-- WHAT IS ASKED --
Gather every line in the entries below that contains the string "Task", and treat uppercase and lowercase as different.

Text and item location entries
— Begin —
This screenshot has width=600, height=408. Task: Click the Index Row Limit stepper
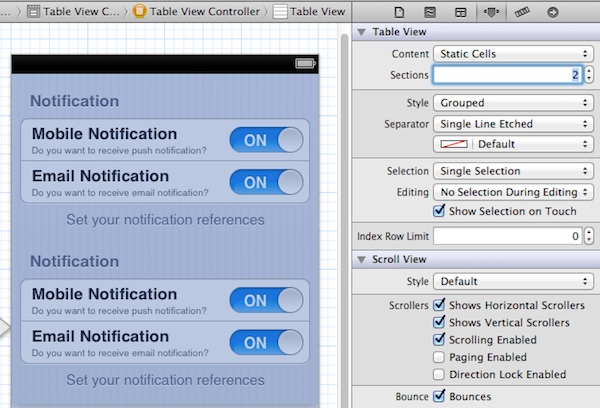[588, 237]
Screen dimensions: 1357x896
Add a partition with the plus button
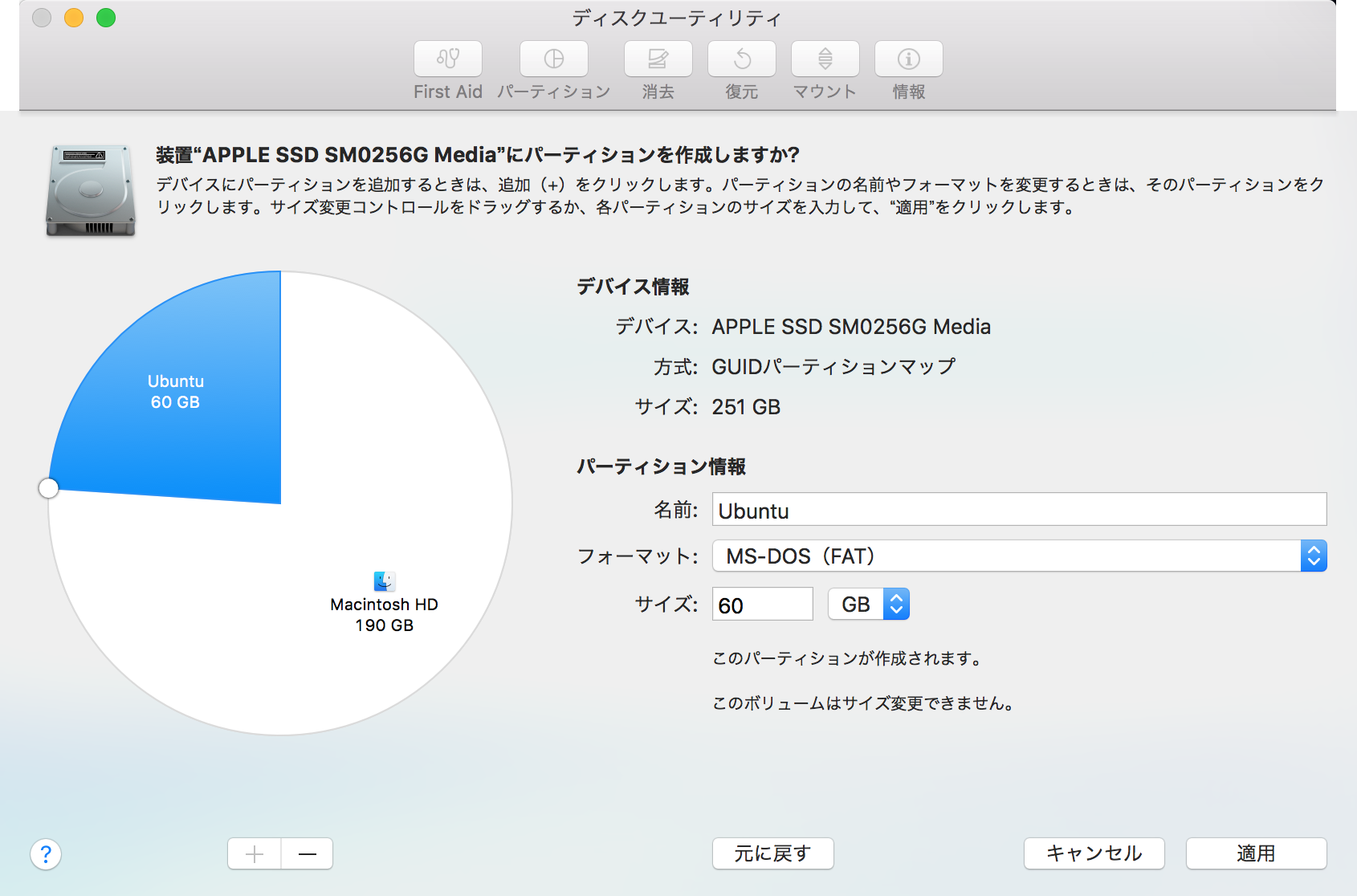pos(255,854)
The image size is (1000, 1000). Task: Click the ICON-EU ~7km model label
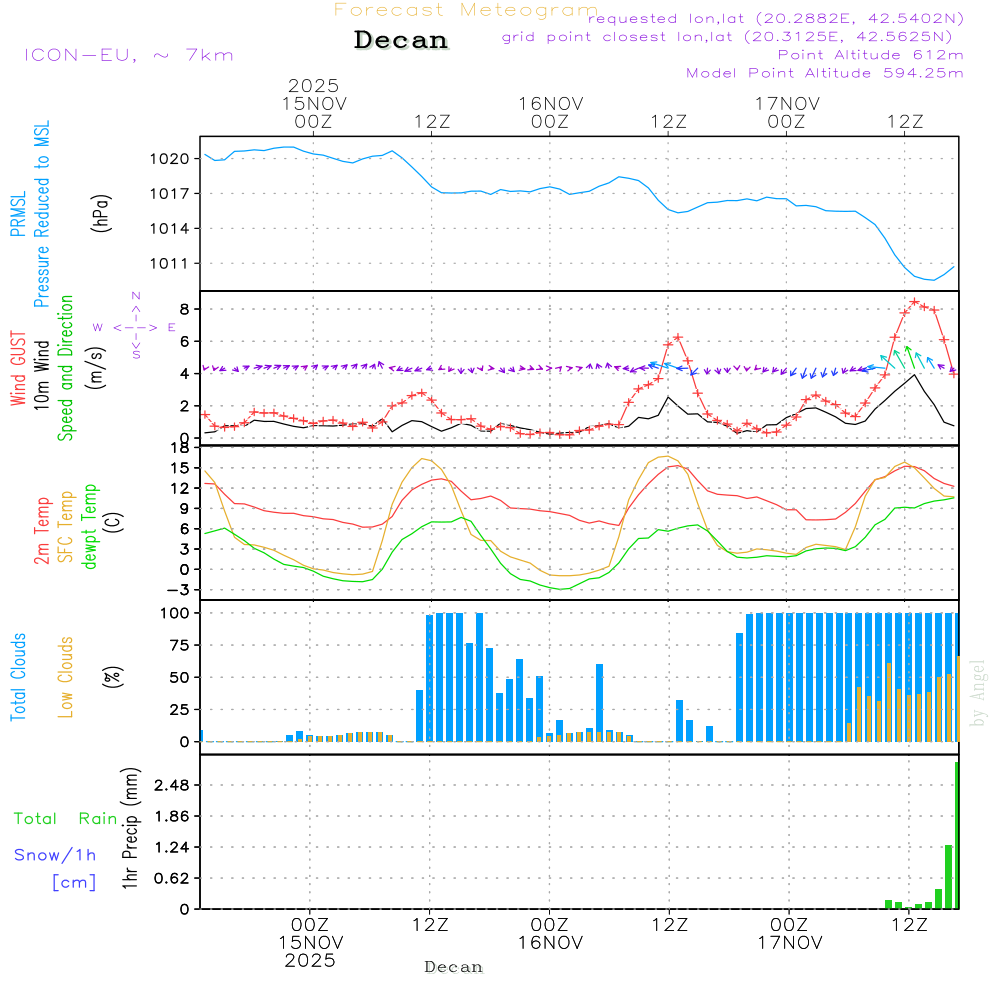point(128,55)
— End —
-- CORRECT RESPONSE --
This screenshot has width=600, height=408. Task: Click the Index Row Limit stepper
The image size is (1000, 1000). Task: Click the ICON-EU ~7km model label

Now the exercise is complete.